Efficient upscaling of mCuMVTT-VLPs vaccine candidate
Manufacturability, in particular scalability and production yield, is a critical attribute in selecting vaccines candidates to address a global pandemic. For this reason, we focused from the beginning on a VLP-based vaccine that can be efficiently produced in bacteria. Indeed, as the RBM of SARS-CoV-2 is not glycosylated and has no other posttranslational modifications, it may be an optimal candidate for a VLP-based vaccine candidate produced in E. coli .

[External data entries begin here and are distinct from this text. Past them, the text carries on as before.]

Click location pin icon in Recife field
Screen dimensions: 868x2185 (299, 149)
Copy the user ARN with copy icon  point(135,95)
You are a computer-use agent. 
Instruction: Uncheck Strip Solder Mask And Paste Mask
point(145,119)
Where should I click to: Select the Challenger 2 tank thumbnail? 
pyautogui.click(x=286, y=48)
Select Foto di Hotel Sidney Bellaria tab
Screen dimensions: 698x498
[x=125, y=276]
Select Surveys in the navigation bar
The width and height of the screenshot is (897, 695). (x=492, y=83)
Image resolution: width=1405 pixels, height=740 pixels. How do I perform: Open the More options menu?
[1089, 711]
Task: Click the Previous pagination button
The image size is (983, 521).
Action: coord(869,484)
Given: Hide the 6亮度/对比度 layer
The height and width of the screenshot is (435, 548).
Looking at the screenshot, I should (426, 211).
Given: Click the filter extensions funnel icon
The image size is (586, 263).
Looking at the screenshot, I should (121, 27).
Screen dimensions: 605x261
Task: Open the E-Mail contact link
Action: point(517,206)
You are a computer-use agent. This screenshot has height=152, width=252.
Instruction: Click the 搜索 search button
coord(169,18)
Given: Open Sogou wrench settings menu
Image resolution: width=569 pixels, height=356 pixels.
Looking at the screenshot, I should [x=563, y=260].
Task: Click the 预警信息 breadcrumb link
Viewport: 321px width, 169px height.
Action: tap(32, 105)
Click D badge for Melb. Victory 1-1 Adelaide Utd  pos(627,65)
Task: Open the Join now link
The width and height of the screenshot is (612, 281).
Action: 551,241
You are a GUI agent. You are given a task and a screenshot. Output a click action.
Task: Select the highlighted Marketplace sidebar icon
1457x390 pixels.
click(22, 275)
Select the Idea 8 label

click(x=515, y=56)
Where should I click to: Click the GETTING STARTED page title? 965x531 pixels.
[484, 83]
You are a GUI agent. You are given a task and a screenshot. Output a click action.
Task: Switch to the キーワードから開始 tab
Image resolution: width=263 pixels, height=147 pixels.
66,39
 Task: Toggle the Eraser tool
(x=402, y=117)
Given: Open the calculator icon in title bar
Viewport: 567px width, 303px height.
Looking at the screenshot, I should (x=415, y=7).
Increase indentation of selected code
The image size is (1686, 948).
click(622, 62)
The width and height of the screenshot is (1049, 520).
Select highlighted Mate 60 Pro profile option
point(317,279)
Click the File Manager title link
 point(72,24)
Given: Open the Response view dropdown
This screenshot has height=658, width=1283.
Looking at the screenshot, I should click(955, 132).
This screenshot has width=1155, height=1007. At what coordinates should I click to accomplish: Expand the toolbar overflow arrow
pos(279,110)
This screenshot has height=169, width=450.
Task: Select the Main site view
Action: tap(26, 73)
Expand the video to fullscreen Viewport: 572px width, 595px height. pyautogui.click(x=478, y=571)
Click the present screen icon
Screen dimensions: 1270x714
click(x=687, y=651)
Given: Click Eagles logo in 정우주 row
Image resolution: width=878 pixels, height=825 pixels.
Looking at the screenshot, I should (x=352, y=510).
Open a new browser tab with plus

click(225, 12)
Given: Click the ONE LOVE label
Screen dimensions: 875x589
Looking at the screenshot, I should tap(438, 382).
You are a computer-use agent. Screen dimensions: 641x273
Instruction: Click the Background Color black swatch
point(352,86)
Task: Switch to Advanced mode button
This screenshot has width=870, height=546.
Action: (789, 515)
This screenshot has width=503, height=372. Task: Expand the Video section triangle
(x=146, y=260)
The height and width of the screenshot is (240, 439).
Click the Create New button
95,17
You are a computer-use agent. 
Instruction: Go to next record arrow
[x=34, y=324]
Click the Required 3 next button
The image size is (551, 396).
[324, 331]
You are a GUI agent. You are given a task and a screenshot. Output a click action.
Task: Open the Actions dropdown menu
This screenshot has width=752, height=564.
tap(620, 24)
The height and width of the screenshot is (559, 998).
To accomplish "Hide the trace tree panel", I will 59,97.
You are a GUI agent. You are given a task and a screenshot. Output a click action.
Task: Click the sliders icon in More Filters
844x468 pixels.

Continuous flow ultracentrifugation is a method used to produce >80% of the annual global influenza vaccine inventory which is approximately 1.5 billion doses (33), Continuous flow ultracentrifugation is thus an ideal and an established method for purification at large scale. To assess the potential yields of our production process, we produced a batch of mCuMVTT-RBM in a 2litre fermenter and purified the resultant VLPs by continuous flow ultracentrifugation (Fig 7A). SDS PAGE analysis showed good incorporation of RBM and EM-analysis showed well-formed particles (Fig. 7B-D). The process yield from 2L of fermentation volume was approximately 0.5 g. This would correspond to 2.5 mio doses produced in a single 1000-liter fermentation run. As this process is not optimized, there is the potential to significantly improve the already impressive yield.